__TASK ITEM__. The entries that follow need to be retyped verbatim.

[Start of section]

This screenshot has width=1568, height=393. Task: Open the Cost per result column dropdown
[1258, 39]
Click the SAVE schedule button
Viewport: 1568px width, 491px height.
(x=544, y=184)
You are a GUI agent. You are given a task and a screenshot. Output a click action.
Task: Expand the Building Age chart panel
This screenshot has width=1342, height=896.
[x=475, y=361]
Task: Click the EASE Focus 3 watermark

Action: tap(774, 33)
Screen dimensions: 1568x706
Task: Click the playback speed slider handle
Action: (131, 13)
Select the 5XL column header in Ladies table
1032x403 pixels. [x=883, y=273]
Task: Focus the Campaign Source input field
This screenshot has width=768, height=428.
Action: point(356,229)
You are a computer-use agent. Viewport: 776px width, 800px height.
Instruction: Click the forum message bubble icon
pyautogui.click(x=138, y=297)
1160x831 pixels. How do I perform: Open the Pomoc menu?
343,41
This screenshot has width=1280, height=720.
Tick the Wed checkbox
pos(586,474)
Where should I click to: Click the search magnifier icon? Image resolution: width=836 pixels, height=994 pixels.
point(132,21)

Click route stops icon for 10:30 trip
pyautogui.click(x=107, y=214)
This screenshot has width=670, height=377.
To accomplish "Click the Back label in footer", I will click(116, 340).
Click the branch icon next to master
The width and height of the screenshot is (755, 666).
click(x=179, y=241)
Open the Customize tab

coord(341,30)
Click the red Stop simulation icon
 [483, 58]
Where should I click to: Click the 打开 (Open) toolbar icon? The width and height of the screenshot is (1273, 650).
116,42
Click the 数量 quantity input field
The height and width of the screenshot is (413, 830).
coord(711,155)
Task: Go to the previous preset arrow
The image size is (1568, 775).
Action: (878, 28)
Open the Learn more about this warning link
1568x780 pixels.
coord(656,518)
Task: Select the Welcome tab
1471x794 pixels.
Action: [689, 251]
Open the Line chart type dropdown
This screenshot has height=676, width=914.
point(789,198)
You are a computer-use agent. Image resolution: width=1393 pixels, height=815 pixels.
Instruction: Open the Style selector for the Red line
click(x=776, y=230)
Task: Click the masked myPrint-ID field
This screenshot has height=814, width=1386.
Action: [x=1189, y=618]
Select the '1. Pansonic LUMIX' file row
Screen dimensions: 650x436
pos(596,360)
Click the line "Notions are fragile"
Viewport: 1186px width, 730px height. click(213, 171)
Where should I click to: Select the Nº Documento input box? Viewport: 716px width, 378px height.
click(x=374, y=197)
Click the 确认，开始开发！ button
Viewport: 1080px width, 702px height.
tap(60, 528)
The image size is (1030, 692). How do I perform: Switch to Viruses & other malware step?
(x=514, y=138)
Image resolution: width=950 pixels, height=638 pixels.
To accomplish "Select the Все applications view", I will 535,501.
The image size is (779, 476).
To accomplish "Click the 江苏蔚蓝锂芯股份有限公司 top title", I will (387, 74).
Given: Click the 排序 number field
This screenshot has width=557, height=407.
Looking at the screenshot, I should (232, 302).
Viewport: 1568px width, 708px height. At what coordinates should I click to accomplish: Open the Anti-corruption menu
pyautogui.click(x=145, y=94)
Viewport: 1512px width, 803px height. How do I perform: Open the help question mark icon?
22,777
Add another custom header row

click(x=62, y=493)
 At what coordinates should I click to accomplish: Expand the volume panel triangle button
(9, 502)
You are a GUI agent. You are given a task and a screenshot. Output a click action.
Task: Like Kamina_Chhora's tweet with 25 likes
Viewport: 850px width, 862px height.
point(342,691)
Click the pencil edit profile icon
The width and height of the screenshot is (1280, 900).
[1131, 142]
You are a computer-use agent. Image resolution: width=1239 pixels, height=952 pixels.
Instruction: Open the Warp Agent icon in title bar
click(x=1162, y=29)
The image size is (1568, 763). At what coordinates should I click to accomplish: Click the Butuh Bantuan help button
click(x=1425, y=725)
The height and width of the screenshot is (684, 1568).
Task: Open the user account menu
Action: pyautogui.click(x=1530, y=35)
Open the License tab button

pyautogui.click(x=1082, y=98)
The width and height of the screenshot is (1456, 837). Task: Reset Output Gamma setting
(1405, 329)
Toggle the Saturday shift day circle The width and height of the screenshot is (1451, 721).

[End of section]

__SOLUTION TO THIS PROBLEM__.
This screenshot has width=1568, height=393. Task: Open the Cost per result column dropdown
[1258, 39]
Click the SAVE schedule button
Viewport: 1568px width, 491px height.
(x=544, y=184)
You are a GUI agent. You are given a task and a screenshot. Output a click action.
Task: Expand the Building Age chart panel
This screenshot has width=1342, height=896.
[x=475, y=361]
Task: Click the EASE Focus 3 watermark

Action: tap(774, 33)
Screen dimensions: 1568x706
Task: Click the playback speed slider handle
Action: (131, 13)
Select the 5XL column header in Ladies table
1032x403 pixels. [x=883, y=273]
Task: Focus the Campaign Source input field
This screenshot has width=768, height=428.
Action: point(356,229)
You are a computer-use agent. Viewport: 776px width, 800px height.
Instruction: Click the forum message bubble icon
pyautogui.click(x=138, y=297)
1160x831 pixels. How do I perform: Open the Pomoc menu?
343,41
This screenshot has width=1280, height=720.
Tick the Wed checkbox
pos(586,474)
Where should I click to: Click the search magnifier icon? Image resolution: width=836 pixels, height=994 pixels.
point(132,21)

Click route stops icon for 10:30 trip
pyautogui.click(x=107, y=214)
This screenshot has width=670, height=377.
To accomplish "Click the Back label in footer", I will click(116, 340).
Click the branch icon next to master
The width and height of the screenshot is (755, 666).
click(x=179, y=241)
Open the Customize tab

coord(341,30)
Click the red Stop simulation icon
 [483, 58]
Where should I click to: Click the 打开 (Open) toolbar icon? The width and height of the screenshot is (1273, 650).
116,42
Click the 数量 quantity input field
The height and width of the screenshot is (413, 830).
coord(711,155)
Task: Go to the previous preset arrow
The image size is (1568, 775).
Action: (878, 28)
Open the Learn more about this warning link
1568x780 pixels.
coord(656,518)
Task: Select the Welcome tab
1471x794 pixels.
Action: [689, 251]
Open the Line chart type dropdown
This screenshot has height=676, width=914.
point(789,198)
You are a computer-use agent. Image resolution: width=1393 pixels, height=815 pixels.
Instruction: Open the Style selector for the Red line
click(x=776, y=230)
Task: Click the masked myPrint-ID field
This screenshot has height=814, width=1386.
Action: [x=1189, y=618]
Select the '1. Pansonic LUMIX' file row
Screen dimensions: 650x436
pos(596,360)
Click the line "Notions are fragile"
Viewport: 1186px width, 730px height. click(213, 171)
Where should I click to: Select the Nº Documento input box? Viewport: 716px width, 378px height.
click(x=374, y=197)
Click the 确认，开始开发！ button
Viewport: 1080px width, 702px height.
tap(60, 528)
The image size is (1030, 692). How do I perform: Switch to Viruses & other malware step?
(x=514, y=138)
Image resolution: width=950 pixels, height=638 pixels.
To accomplish "Select the Все applications view", I will 535,501.
The image size is (779, 476).
To accomplish "Click the 江苏蔚蓝锂芯股份有限公司 top title", I will (387, 74).
Given: Click the 排序 number field
This screenshot has width=557, height=407.
Looking at the screenshot, I should (232, 302).
Viewport: 1568px width, 708px height. At what coordinates should I click to accomplish: Open the Anti-corruption menu
pyautogui.click(x=145, y=94)
Viewport: 1512px width, 803px height. How do I perform: Open the help question mark icon?
22,777
Add another custom header row

click(x=62, y=493)
 At what coordinates should I click to accomplish: Expand the volume panel triangle button
(9, 502)
You are a GUI agent. You are given a task and a screenshot. Output a click action.
Task: Like Kamina_Chhora's tweet with 25 likes
Viewport: 850px width, 862px height.
point(342,691)
Click the pencil edit profile icon
The width and height of the screenshot is (1280, 900).
[1131, 142]
You are a computer-use agent. Image resolution: width=1239 pixels, height=952 pixels.
Instruction: Open the Warp Agent icon in title bar
click(x=1162, y=29)
The image size is (1568, 763). At what coordinates should I click to accomplish: Click the Butuh Bantuan help button
click(x=1425, y=725)
The height and width of the screenshot is (684, 1568).
Task: Open the user account menu
Action: pyautogui.click(x=1530, y=35)
Open the License tab button

pyautogui.click(x=1082, y=98)
The width and height of the screenshot is (1456, 837). Task: Reset Output Gamma setting
(1405, 329)
Toggle the Saturday shift day circle The width and height of the screenshot is (1451, 721).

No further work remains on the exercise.